=== Selected passage ===
The chapter's most-discussed wrinkle is provenance-marked by the commentators themselves. Barnes observes that Amraphel "occupies the first place in the list" as "successor of Nimrod ... the most ancient kingdoms," even though Chedorlaomer is plainly the overlord — and indeed in v. 9 the order is reshuffled so that "Chedorlaomer" comes first. Cambridge flags it candidly: "It is not easy to find an explanation," and notes "the impressive repetition of the names of the kings" with their varied order. The synthesis (⚙) takes the very awkwardness as evidence of fidelity, not fiction: a fabricator smooths his list; a real source preserves its quirks. The same honesty shows in v. 2, where, as Cambridge notes, the king of Bela "is the only king whose name is not given. The omission favours the accuracy of the list." Scripture (⚙) records the gap rather than filling it — a small but telling mark of a document that reports rather than invents.

iii. The sweep of conquest and the buried wordplay — 5–7

From v. 5 the chronicle becomes a war-map. The verb way·yak·kū ("and they smote," vv. 5, 7) drives Chedorlaomer's host down the whole eastern flank of the Arabah, smiting Rephaim, Zuzim, Emim, and Horites. Keil gathers what little is certain of the Rephaim — "a tribe of gigantic stature ... spread over the whole of Peraea" — while Cambridge and Ellicott uncover the pagan name buried in the first battlefield: Ashteroth-karnaim, "the two-horned Astarte ... the Goddess of the Moon." The synthesis (⚙) notes how much theology the Hebrew place-names smuggle: the giants are named for healing-or-shades (rāphāʼ), the field for a horned moon-goddess, and in v. 7 the spring of En-mishpat — "the Spring of Judgement" (Cambridge) — is overrun, war trampling the very seat of justice. Keil seizes the one word that dates the document: only the fields (śə·ḏêh) of the Amalekites are smitten, "explained on the supposition that the nation of the Amalekites was not then in existence," the land named "proleptically." Poole calls it by its rhetorical name: "A known figure called prolepsis." The narrator (⚙) writes from a later vantage, gently updating the geography for readers who knew Amalek and Kadesh and the Salt Sea.
=== Stored records ===
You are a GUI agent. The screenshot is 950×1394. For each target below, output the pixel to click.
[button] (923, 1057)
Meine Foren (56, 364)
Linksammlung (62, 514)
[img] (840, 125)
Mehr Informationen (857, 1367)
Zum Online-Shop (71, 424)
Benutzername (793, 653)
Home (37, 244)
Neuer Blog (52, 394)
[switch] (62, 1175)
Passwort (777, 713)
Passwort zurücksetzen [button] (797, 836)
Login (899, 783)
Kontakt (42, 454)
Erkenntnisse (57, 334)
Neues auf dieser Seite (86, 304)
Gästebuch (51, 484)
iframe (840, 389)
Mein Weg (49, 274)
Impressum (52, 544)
===
== Work to complete ==
In the commentary on Chedorlaomer's campaign, which king does Cambridge identify as the only one whose name is not given? The data plays no part in what follows.

== Task solution ==
The king of Bela.